А вот послепушкинская литература встала на сторону Евгения. Лев Толстой, - писал Мережковский, - ни что иное, как ответ русской демократии на вызов Пушкина. Русская литература - это восстание плебея Евгения против героя Петра. Короче говоря, русская литература стала партийной, односторонне популистской, народнической. Бытийно-культурная целостность оказалась ей недоступна, из нее ушла пушкинская героическая тема, она оказалась ниже Пушкина. Тема русской литературы - восстание низов - стала темой русской революции.

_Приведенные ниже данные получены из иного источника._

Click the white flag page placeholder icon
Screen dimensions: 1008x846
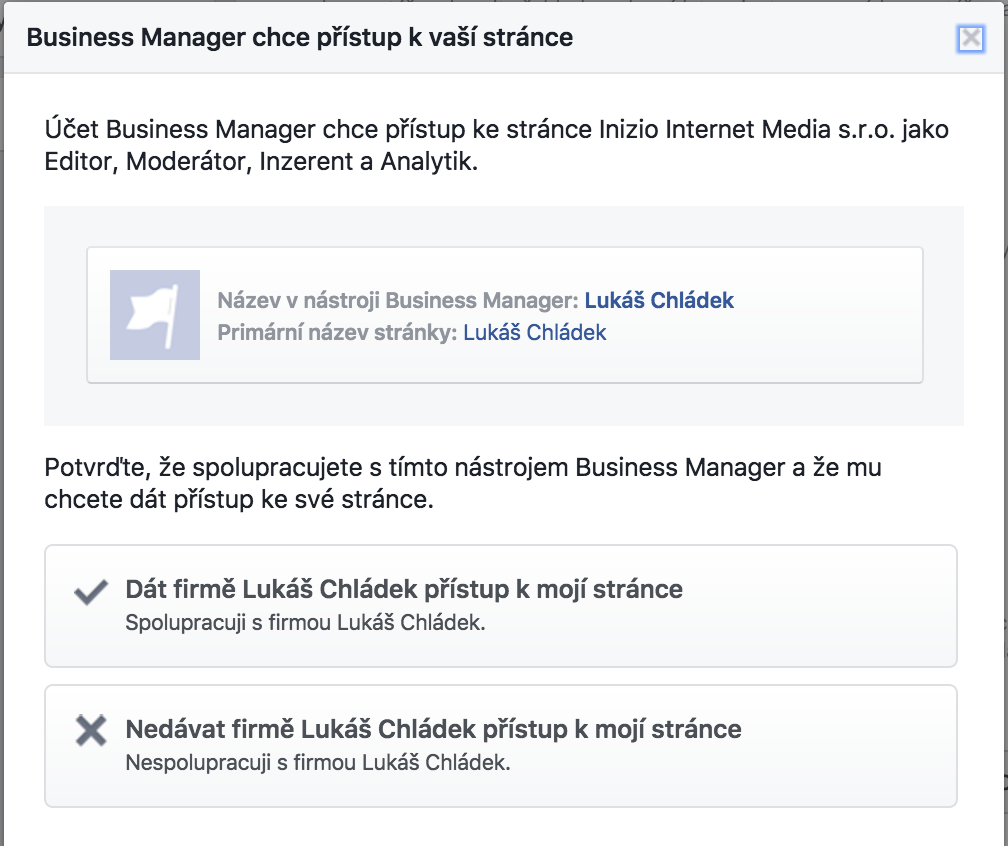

Но парадокс заключается в том, что русская революция породила свой, так называемый, демократический цезаризм, который получил наименование культа личности. Ирония истории в том, что результат революции, я бы даже сказал, результат русского исторического развития, резко разошелся с темой этого развития. Вместо эгалитарной утопии - культ вождя, вместо безбурного бытия на лоне природы - гримасы индустриализма.
Реакция, которая воспоследовала, и наиболее стильное выражение приобрела в творчестве писателей деревенщиков, - опять же, односторонняя, в ней отсутствует пушкинский мотив духовно-культурного верха, в ней нет Петербурга, нет Петра. А тот же Мережковский говорил, что Петра из русской истории ни крестом, ни пестом не выбьешь. Нужен синтез, нужна целостность, нужна гармония. И это и есть как раз то, что завещал Пушкин, то, что он моделировал для России собственным обликом человека и поэта. Поэтому мне глубоко понятна та мысль, которую, каждый по-своему, выразили участники сегодняшней передачи Лев Владимирович Лосев и Александр Александрович Генис. Пушкин велик, прежде всего, как поэт, но сила его поэзии в том, что она явила образ законченного, гармонического человека. Гармонический человек - это и есть поэт. Русская литература по сравнению с Пушкиным кажется маньеристской, в ней смещены пропорции, ее величайшая экспрессивность достигнута за счет нарушения гармонии, она катастрофична, революционна. А Пушкин - это человек, так сказать, постреволюционный. Парадокс в том, что он не предшествует русской литературе, а как бы следует за ней. В этом смысле он действительно русский человек через 200 лет, наше будущее, а не прошлое. «Пушкин - это наше все», - сказал Аполлон Григорьев. Но «все» значит именно гармония, примеренная полнота, целостность. Пушкин не русский потому, что Россия еще не достигла его уровня. Но она способна выйти на этот уровень, о чем и свидетельствует явление Пушкина".